To correct this, fix the DNS resolution on the client, so the client does not get stuck for 5 seconds while solving its FQDN.

If this is not possible, try to increase the value for java.salt_presence_ping_timeout in the /etc/rhn/rhn.conf file on the SUSE Manager Server to a value higher than 4.

For example:

java.salt_presence_ping_timeout = 6

After that, restart spacewalk-services with:

spacewalk-services restart

Increasing this value will cause SUSE Manager Server to take longer to check if a minion is unreachable or unresponsive, causing the SUSE Manager Server to be slower or less responsive overall.

15. Salt 3000 to Salt Bundle Migration

15.1. Switch SUSE Linux Enterprise Server 12, Red Hat Enterprise Linux 7, or CentOS 7 minions (Salt 3000 EOL) to Salt Bundle

Procedure: Switching with util.mgr_switch_to_venv_minion state to venv-salt-minion

  1. Apply util.mgr_switch_to_venv_minion with no pillar specified first. This will result in the switch to venv-salt-minion with copying configuration files in etc. It will not clean up the original salt-minion configurations and its packages.

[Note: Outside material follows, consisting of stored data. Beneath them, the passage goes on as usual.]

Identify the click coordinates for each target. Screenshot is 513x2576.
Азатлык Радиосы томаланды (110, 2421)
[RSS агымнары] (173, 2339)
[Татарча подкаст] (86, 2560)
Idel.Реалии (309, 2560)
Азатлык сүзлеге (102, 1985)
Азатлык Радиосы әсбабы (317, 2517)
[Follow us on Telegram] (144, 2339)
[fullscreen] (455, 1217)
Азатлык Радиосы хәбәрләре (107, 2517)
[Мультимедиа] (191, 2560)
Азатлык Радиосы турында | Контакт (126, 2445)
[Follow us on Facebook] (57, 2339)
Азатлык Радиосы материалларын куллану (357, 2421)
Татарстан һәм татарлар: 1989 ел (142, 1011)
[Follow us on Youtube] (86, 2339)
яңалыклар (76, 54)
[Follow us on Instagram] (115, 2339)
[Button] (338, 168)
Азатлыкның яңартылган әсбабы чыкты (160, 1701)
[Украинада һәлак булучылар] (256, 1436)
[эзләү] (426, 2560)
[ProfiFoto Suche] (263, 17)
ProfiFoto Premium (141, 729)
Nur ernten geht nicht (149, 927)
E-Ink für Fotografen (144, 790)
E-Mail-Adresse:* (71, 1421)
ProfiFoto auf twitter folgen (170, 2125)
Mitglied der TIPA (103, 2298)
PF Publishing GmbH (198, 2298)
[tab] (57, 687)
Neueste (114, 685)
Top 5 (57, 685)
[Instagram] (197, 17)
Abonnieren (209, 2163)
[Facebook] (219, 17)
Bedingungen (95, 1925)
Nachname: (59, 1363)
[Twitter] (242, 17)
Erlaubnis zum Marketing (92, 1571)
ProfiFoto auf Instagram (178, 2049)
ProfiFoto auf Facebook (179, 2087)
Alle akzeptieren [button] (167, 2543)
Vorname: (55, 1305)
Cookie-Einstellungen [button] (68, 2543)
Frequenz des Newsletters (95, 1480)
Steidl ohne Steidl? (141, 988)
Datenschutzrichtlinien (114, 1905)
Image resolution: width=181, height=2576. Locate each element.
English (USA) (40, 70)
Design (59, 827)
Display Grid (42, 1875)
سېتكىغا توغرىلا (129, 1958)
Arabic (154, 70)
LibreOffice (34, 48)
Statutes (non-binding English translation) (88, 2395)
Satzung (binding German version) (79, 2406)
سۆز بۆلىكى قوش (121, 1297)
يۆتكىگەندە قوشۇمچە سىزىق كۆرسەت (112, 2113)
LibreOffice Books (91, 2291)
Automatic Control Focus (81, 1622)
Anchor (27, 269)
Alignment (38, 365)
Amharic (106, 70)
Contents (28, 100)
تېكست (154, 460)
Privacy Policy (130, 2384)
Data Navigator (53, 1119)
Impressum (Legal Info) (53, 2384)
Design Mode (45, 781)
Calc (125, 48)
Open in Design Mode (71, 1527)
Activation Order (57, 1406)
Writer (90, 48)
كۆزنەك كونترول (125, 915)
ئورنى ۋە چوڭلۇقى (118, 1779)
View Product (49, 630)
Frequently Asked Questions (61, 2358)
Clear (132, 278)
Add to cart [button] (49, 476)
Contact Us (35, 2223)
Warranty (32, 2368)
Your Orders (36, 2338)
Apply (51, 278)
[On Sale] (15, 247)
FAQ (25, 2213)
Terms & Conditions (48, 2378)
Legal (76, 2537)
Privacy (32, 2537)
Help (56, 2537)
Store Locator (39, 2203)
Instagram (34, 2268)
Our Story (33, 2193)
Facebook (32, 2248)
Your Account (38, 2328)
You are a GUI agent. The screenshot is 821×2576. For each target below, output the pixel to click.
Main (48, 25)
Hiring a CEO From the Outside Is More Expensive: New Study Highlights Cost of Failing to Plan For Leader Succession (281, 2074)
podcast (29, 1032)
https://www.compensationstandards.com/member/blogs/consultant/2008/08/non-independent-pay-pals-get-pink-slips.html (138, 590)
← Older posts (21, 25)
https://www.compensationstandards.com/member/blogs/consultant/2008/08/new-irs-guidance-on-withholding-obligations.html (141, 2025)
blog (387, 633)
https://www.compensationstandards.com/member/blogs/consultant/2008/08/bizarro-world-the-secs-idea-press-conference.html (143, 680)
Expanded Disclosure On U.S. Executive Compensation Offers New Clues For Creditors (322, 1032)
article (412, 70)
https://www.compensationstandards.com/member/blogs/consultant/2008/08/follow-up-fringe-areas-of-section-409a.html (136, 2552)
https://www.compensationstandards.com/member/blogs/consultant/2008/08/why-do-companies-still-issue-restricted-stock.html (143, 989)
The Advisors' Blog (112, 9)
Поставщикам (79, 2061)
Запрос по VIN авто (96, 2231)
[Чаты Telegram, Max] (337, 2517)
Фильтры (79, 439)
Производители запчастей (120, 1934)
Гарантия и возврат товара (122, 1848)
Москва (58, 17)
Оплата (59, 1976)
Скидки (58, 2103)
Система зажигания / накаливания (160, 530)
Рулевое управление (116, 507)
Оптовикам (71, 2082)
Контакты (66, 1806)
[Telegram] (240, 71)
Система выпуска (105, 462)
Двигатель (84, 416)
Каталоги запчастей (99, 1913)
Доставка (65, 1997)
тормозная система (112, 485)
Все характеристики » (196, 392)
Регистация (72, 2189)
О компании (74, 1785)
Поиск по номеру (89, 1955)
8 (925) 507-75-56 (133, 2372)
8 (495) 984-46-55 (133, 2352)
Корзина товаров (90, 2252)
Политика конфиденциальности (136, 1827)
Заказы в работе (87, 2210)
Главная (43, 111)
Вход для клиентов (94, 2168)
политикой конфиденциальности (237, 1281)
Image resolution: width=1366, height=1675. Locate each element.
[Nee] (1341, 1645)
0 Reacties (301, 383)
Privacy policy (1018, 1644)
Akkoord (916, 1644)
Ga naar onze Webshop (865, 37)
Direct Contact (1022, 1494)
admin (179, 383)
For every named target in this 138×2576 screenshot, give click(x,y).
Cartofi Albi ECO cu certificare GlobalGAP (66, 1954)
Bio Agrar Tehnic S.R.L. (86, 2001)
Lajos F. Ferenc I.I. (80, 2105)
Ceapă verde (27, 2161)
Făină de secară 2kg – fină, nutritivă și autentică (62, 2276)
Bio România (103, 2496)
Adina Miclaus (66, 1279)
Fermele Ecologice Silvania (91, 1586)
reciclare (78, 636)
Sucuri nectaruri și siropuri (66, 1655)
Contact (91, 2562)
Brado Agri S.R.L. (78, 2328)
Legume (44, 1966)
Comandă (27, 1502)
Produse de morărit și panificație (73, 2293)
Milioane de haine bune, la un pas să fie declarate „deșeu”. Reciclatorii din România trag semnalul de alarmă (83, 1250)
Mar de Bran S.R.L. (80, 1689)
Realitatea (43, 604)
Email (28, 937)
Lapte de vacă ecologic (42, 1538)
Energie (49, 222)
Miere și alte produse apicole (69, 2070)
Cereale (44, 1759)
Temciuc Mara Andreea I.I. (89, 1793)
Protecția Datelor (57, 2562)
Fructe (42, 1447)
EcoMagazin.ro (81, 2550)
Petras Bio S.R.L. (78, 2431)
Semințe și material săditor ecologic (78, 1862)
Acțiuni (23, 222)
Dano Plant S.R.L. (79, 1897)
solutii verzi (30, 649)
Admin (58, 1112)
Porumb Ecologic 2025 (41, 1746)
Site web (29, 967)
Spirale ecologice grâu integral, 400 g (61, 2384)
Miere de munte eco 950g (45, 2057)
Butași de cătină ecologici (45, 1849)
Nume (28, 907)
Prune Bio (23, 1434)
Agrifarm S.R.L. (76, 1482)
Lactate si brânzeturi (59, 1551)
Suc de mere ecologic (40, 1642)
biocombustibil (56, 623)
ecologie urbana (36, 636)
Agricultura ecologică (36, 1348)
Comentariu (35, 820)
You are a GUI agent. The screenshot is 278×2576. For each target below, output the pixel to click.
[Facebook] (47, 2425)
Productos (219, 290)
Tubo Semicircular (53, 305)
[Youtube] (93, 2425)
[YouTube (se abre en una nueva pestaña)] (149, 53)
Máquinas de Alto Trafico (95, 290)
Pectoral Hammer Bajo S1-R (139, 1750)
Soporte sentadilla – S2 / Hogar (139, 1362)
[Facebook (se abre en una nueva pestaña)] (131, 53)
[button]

    salt <minion_id> state.apply util.mgr_switch_to_venv_minion

  2. Apply util.mgr_switch_to_venv_minion with mgr_purge_non_venv_salt set to True to remove salt-minion and with mgr_purge_non_venv_salt_files set to True to remove all the files related to salt-minion. This second step ensures the first step was processed, and then removes the old configuration files and the now obsolete salt-minion package.

    salt <minion_id> state.apply util.mgr_switch_to_venv_minion pillar='{"mgr_purge_non_venv_salt_files": True, "mgr_purge_non_venv_salt": True}'

15.2. Switch SUSE Linux Enterprise Server 12, Red Hat Enterprise Linux 7, or CentOS 7 SSH minions (Salt 3000 EOL) to Salt Bundle

Procedure: Enabling the Salt Bundle with Salt SSH support

  1. Specify in /etc/rhn/rhn.conf:

    web.ssh_salt_pre_flight_script = /usr/share/susemanager/salt-ssh/preflight.sh

web.ssh_use_salt_thin = false

  2. Create the extra drop-in configuration file for Salt Master /etc/salt/master.d/ssh-preflight.conf with ssh_run_pre_flight set to true:

    ssh_run_pre_flight: true

  3. Restart the services using spacewalk-service restart.